Listen, Frank, I really do want to help but you need to understand, even I have limits, and this is one of them. I don't eliminate immediate family members. Have you ever asked yourself why Miff and Buffy are still breathing? Do you have any idea how close to death one or both came before I went off to Vermont? If I had a list of people I most wanted dead in the world, they would be sitting together at the top. And yet, they still walk and talk leaving behind a trail of trauma and pain as if they were handing out bubble gum. So, I can't do that. I'm sorry."

"It's OK, Greenwich, I knew I was asking way too much and I'm pretty sure you wouldn't accept a contract I placed on myself either."

"Oh, that's not true. If you want to use my services as an end-of-life plan, I'm happy to take your money. Of course, that’s a pay up front deal."

"Well, I guess that's probably what I'm about to ask for, but I need to get Margaret in the clear first."

"Frank."

"Yeah?"

"Frank, I didn't say I couldn't help you. What I said was I couldn't do the wet work. At least not personally. The other thing to consider is what Daddy is and is not expecting when he storms those doors in about ninety minutes or less."

"What's that?"

"He sure as shit won't expect to see his very scary daughter in a slick, black, catsuit. The boots are for effect, I kick 'em off if I have to do anything other than shoot. Worse, he will NOT expect to find his very scary daughter standing with his very scary son halfway down the lobby staircase; that’s a rather aggressive position if you think about it. Let's see what happens; are you up for it?"

"Sure, why not, what's one more Hail Mary for the team?" 

"Your team sure does use that metaphor a lot. Are you sure it means what you think it means? Never mind that, who do you need to alert, right now?"

"Well, Christie's probably still face down in the dust mote room and it doesn't matter anyway.

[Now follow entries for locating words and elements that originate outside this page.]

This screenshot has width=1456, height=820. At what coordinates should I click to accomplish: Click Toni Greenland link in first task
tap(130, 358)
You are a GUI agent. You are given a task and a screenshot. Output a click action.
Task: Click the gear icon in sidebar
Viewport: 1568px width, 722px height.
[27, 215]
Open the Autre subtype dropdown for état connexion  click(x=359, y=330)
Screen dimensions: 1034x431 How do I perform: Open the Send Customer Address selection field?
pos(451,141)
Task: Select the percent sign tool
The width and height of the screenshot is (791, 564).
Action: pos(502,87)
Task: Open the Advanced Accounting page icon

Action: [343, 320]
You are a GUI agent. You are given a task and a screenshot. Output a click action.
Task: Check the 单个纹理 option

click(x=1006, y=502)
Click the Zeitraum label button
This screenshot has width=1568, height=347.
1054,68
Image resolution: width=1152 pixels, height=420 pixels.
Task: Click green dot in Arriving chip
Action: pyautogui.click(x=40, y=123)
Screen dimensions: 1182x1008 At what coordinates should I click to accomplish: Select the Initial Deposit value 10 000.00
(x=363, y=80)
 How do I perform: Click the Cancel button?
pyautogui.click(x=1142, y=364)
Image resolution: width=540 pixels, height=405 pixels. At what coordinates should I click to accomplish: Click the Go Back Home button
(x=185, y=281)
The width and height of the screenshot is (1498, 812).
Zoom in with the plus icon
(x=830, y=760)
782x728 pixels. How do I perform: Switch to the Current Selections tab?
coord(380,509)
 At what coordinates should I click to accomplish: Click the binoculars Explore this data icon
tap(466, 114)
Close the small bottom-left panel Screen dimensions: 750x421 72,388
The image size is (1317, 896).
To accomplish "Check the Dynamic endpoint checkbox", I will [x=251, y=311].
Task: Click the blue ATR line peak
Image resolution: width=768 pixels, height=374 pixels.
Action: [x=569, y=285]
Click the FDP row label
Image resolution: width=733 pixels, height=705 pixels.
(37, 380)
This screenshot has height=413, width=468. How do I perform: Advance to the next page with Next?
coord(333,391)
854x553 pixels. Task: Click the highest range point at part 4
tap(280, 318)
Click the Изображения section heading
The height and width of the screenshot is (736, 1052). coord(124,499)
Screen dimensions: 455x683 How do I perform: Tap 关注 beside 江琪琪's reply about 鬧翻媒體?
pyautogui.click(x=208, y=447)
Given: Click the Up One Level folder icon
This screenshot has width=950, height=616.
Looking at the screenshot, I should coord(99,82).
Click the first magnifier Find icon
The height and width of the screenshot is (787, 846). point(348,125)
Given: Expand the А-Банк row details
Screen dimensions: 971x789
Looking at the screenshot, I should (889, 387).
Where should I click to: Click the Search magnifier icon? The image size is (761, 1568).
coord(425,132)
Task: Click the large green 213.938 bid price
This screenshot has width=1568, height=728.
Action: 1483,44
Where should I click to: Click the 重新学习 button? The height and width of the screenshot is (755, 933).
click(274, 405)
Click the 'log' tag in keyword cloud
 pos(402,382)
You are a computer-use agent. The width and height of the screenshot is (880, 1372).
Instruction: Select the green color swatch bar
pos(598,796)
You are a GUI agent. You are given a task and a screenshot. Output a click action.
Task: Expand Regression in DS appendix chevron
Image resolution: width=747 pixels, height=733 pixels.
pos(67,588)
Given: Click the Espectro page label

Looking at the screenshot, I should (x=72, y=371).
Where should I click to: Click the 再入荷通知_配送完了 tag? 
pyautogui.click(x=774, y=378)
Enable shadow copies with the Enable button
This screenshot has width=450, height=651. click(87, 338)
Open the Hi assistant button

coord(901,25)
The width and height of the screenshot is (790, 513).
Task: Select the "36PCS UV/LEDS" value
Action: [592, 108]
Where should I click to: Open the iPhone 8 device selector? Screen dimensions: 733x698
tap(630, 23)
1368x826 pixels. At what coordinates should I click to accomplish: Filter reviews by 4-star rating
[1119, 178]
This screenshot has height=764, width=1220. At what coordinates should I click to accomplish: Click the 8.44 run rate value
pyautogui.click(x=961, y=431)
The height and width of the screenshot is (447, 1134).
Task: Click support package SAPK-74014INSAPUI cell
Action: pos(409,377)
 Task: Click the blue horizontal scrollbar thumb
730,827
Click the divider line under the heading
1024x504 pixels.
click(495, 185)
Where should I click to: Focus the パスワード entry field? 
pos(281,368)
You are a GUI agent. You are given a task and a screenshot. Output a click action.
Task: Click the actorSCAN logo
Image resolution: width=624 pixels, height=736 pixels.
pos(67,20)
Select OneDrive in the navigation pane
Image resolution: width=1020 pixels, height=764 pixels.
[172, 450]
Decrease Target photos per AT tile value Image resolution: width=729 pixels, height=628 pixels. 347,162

Best I can tell, there's only one thing that can kill her and it's not something most people would think of..."

"Frank! You made a golem! Good for you! Can't wait to meet her. So, who else?"

"There's Margaret and Coop, but Coop's got at least six lives left. Dude's a walking miracle."

"And Margaret? I know what she means to you."

"Ah, yeah, Margaret. Margaret's superpower is the ability to render herself absolutely invisible."

"Really? She can do that? Dr. Webb didn't say anything about that."

"Great. Dr. Webb. Never mind, you can share that later, although he will be in the building at some point. I just don't know when."

"And I don't think we need to worry about your gargoyle or the unicorn, am I right?"

"You are right."

"Frank, I don't want you to worry about Dr. Webb. I'm pretty sure he can take care of himself."

Frank's brow furrowed. "Uh, I'm a little worried about Marty Smythe and Jeffry Franklin. I don't think Laura's going to bring Jeffry in today, but she's still got possession of Margaret's new lab rat."

"Then we're going to leave it to Laura to keep them safe."

At 5:45 am, the Fourth Frank and his baby sister, Greenwich stood at the halfway point of the lobby staircase. It wasn't anywhere near dawn, but that's when Frank III preferred to storm gates. With any luck this would all be over before anyone else entered the building.

"Um, Frank. There's one other thing. I wasn't going to mention it, but now I'm feeling a little unsettled about the withhold."

"Greenwich, what could possibly be worse than the shit show as it is now?"

"Good way to look at it, Frank, because Webb is about to walk through the front door, and he might look a little funny."